- [Problem description]
Put the entries into a Markdown table with the columns n and Line, giving each line its own row with its number and omitting blank lines; begin at the line that contains "Where should I" and stop after the line that contains "[x=612, y=643]".

===== Record extracts =====

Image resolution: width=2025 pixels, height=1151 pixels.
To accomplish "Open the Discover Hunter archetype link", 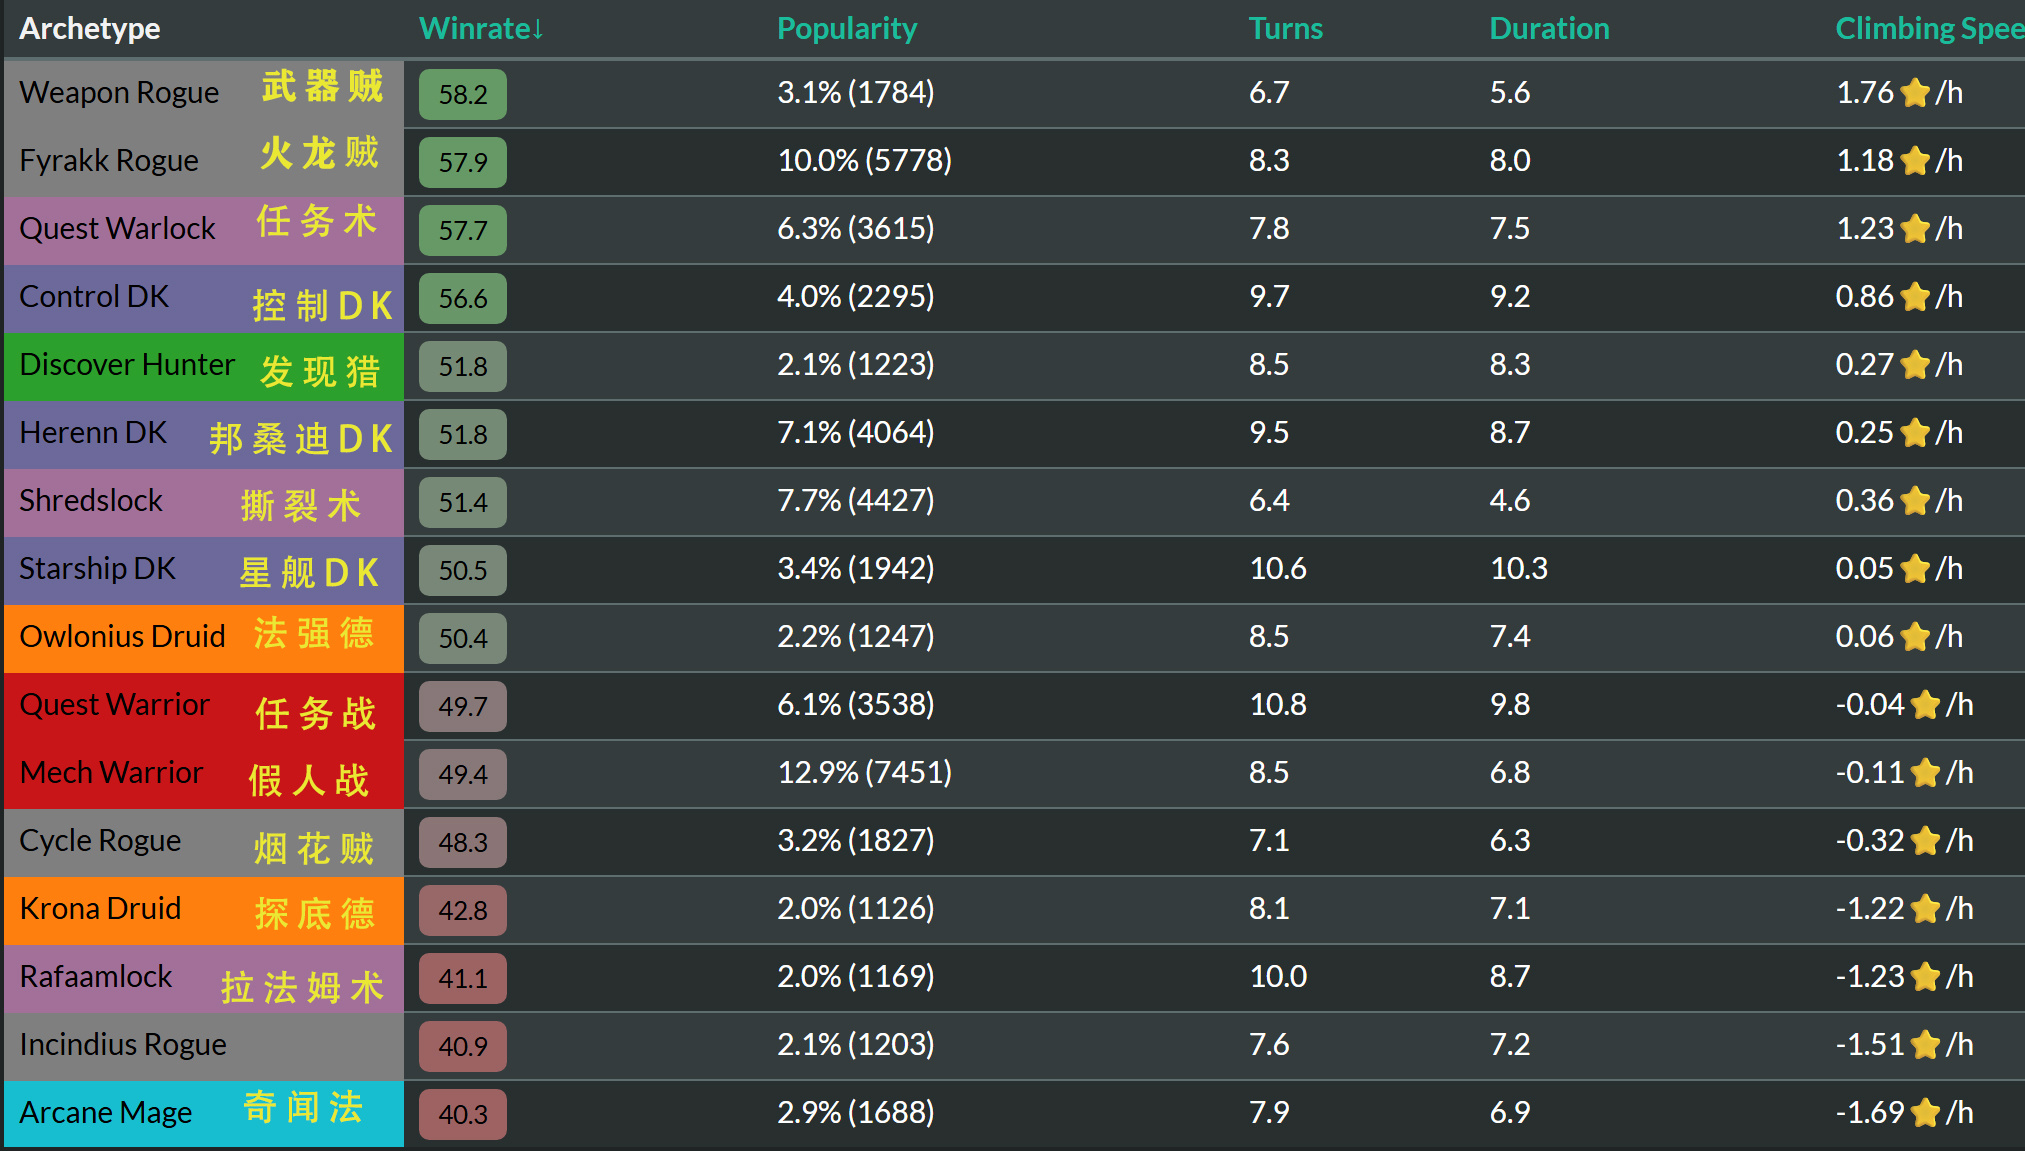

=====
===== Record extracts =====

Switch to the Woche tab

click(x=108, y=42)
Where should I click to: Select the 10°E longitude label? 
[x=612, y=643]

=====
===== Record extracts =====

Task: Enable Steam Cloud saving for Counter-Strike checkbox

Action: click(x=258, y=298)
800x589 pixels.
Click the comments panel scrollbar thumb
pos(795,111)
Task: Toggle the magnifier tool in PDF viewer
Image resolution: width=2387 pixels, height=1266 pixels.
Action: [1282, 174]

=====

- [Solution for this task]
| n | Line |
|---|---|
| 1 | Where should I click to: Select the 10°E longitude label?  |
| 2 | [x=612, y=643] |